A great many people hate to varying degrees, but few people will assault or even kill others because of their hate. To commit such crimes requires a great deal more hate, but it's not a hate that many people have. A thousand hate crimes might be committed by one or two hundred people — and if they were the only people who hated, that's a relatively small amount of intense hatred.

When atheists say that they are the most hated and most despised group in America, it doesn't mean that the hatred of atheists is the most intense and strongest of any hatred. What it means is that hatred and distrust of atheists is far more widespread, prevalent, and even socially acceptable as compared to the hatred of any other group in America.
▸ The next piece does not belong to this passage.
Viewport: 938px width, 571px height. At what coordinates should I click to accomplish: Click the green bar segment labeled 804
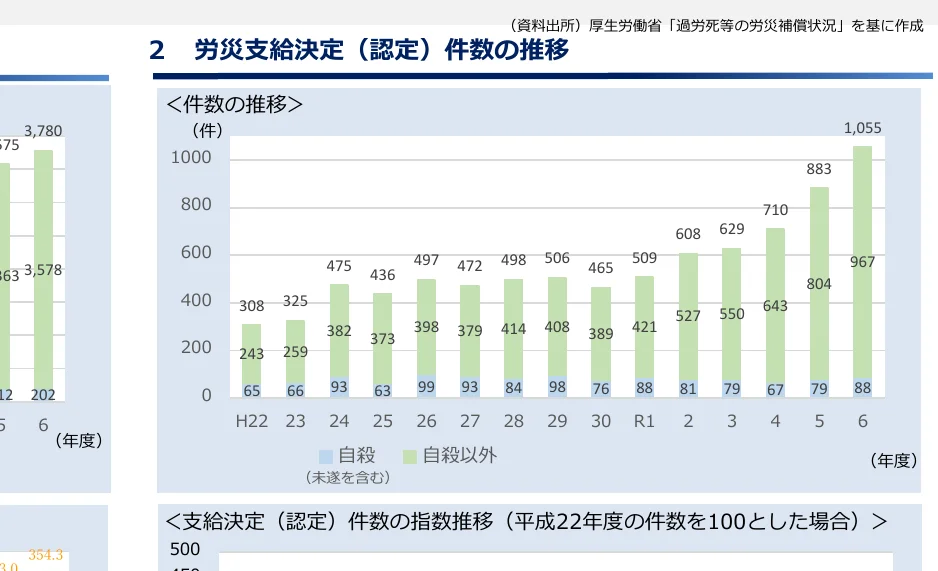(819, 284)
The hatred some people have of blacks or Jews may be intense enough to inspire crimes, but the number of people who hate that much is much smaller than the number of people who are willing to express hatred of atheists. Even the number of people who are willing to admit to distrusting and disliking Jews or blacks is far lower than those willing to admit to distrusting and disliking atheists.

Atheists are certainly fortunate that they aren't so intensely hated that they have to actively fear being assaulted or killed because of their atheism, but they do have to fear discrimination on the job, in the community, and even in their own families if their atheism is made known. Some even have to contend with harassment and vandalism. Distrust and hatred of atheists is widespread enough through American society that atheist have plenty of reasons to be concerned.

Some theists use the above myth to dismiss or minimize the widespread hatred of atheists. Given the prevalence of Christianity in America, it only follows that most of those who hate, distrust, and are willing to discriminate against atheists are "good Christians" who promote their religion as a force for peace. The fact that there are fewer people whose hatred of atheists is as intense as the small number who hate Jews and blacks enough to assault them doesn't justify the above claim, however.

Religious theists in America, and especially Christians, are simply going to have to come to terms with the fact that their religion may use "peace" and "love" a lot in its theological rhetoric, but this rhetoric doesn't always translate into real behavior. Some people are simply too different to love and treat as full equals. Atheists fall into this category for a large number of religious believers and Christians in America.